Black Basta is a ransomware family and ransomware-as-a-service operation that emerged in 2022 and rapidly became a major extortion threat to enterprises and critical infrastructure organizations worldwide.

Profile source: Mallory opens in a new tab

Black Basta

Family profile

Black Basta is a ransomware family and ransomware-as-a-service operation that emerged in 2022 and rapidly became a major extortion threat to enterprises and critical infrastructure organizations worldwide. It has been associated with large-scale victimization across multiple industries, including sectors with low tolerance for downtime, and has targeted organizations in numerous U.S. critical infrastructure sectors. The operation is widely assessed as part of the post-Conti Russian-speaking ransomware ecosystem, with reporting and leaked internal communications indicating overlap in personnel, tradecraft, and tooling with other major criminal groups.

Black Basta intrusions commonly combine data theft and file encryption as part of a double-extortion model. Operators are known to conduct deliberate victim profiling before deployment, evaluating factors such as revenue, operational dependence, cyber insurance, and the sensitivity of stolen information in order to tailor ransom demands and negotiation strategy. The group has also been linked to pressure tactics beyond encryption and exfiltration, including harassment and operational disruption intended to increase the likelihood of payment.

Initial access associated with Black Basta has included phishing and malware delivery through malicious Office documents, exploitation of vulnerabilities, use of exposed remote access services, and purchases from initial access brokers. More recent activity linked to Black Basta and closely aligned clusters has prominently used social engineering: victims are first overwhelmed with spam or subscription emails, then contacted through Microsoft Teams or by phone by attackers impersonating IT support, who persuade them to launch remote assistance tools such as Quick Assist. Once access is obtained, operators deploy additional tooling, establish persistence, harvest credentials, perform reconnaissance, and move laterally before attempting ransomware execution.

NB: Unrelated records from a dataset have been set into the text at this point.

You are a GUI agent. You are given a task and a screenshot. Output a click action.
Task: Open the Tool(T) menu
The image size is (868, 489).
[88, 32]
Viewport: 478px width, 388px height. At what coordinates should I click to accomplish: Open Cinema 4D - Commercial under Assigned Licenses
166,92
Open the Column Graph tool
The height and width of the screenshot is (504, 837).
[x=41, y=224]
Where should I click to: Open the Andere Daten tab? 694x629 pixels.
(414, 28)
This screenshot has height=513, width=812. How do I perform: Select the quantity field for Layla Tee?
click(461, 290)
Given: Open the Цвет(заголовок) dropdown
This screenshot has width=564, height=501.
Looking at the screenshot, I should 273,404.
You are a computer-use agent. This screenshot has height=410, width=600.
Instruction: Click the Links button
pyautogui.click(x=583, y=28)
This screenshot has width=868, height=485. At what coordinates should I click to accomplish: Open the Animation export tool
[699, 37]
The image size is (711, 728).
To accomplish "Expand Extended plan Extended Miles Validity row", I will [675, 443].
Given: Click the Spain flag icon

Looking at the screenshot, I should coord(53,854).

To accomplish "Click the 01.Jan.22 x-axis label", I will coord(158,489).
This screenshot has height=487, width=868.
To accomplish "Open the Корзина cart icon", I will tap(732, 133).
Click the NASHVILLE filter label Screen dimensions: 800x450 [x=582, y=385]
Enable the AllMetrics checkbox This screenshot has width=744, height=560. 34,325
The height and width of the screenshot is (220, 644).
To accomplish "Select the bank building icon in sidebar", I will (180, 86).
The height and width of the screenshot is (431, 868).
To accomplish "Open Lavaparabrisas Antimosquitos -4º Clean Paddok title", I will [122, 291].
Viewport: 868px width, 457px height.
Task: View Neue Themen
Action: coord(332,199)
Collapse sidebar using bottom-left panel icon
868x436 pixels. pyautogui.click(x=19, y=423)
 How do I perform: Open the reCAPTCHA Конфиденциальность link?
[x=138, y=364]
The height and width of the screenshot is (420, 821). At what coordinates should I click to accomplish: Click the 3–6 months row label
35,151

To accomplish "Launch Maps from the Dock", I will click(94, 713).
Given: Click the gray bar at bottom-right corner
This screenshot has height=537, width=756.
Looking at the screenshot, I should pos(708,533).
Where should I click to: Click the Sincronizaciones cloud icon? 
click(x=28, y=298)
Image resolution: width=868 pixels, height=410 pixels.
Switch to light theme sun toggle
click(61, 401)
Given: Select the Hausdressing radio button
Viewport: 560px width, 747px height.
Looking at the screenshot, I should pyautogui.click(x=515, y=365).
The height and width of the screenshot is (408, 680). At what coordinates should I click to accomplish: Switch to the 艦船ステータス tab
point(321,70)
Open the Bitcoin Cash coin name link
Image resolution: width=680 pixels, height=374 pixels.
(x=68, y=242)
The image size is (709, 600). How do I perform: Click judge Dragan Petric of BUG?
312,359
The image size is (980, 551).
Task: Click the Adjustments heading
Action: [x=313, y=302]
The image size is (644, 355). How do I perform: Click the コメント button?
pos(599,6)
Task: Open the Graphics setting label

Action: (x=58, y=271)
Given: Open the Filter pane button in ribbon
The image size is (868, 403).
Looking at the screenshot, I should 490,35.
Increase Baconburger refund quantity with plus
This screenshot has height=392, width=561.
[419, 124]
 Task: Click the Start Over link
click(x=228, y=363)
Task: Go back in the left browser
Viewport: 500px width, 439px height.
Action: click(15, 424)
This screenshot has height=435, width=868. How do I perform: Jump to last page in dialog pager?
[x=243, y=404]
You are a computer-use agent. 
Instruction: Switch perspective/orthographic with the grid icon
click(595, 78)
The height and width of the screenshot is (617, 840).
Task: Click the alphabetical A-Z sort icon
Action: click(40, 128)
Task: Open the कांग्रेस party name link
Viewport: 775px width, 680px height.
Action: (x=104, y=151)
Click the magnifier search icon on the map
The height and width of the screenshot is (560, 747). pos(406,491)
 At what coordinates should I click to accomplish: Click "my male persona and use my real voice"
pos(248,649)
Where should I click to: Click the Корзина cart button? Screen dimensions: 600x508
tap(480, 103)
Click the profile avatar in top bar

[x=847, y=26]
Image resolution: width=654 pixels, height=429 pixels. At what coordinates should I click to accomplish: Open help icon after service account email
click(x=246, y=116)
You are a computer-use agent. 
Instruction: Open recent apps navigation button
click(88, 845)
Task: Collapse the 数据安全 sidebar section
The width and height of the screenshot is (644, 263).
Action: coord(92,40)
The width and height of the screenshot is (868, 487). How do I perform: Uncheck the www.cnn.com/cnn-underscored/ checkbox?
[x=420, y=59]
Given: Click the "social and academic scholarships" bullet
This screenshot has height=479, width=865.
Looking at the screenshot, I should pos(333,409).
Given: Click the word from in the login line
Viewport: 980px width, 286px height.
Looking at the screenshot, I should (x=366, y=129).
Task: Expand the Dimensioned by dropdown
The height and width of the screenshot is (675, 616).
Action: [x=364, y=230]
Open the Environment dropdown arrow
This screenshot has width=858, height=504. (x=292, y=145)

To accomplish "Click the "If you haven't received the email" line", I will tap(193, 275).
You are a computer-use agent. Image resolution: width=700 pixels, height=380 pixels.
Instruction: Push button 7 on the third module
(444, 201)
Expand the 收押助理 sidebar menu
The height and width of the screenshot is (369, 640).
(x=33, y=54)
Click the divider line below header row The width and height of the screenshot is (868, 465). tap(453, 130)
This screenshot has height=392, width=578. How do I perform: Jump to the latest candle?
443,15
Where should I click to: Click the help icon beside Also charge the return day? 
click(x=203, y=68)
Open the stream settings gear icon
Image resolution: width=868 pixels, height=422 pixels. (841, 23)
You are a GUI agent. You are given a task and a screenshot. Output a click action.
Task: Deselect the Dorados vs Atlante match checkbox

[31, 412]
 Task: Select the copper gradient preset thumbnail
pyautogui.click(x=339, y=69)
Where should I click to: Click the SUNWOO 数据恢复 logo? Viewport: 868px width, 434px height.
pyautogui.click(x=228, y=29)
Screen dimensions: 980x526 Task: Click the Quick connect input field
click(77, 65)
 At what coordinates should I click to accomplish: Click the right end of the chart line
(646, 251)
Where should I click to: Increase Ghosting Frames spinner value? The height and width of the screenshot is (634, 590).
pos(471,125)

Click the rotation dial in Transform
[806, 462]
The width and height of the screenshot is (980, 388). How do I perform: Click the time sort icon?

On Windows systems, Black Basta has been observed creating new services for persistence and modifying the Registry, including changes that support execution in Safe Mode and alter the appearance of encrypted files. Reporting also links Black Basta-associated activity to credential theft, keylogging, network scanning, and lateral movement in pre-ransomware phases. The group has used a broad ecosystem of loaders, backdoors, and post-exploitation tooling, and leaked chats indicate reliance on outsourced specialists and rented malware services as part of a mature criminal operating model.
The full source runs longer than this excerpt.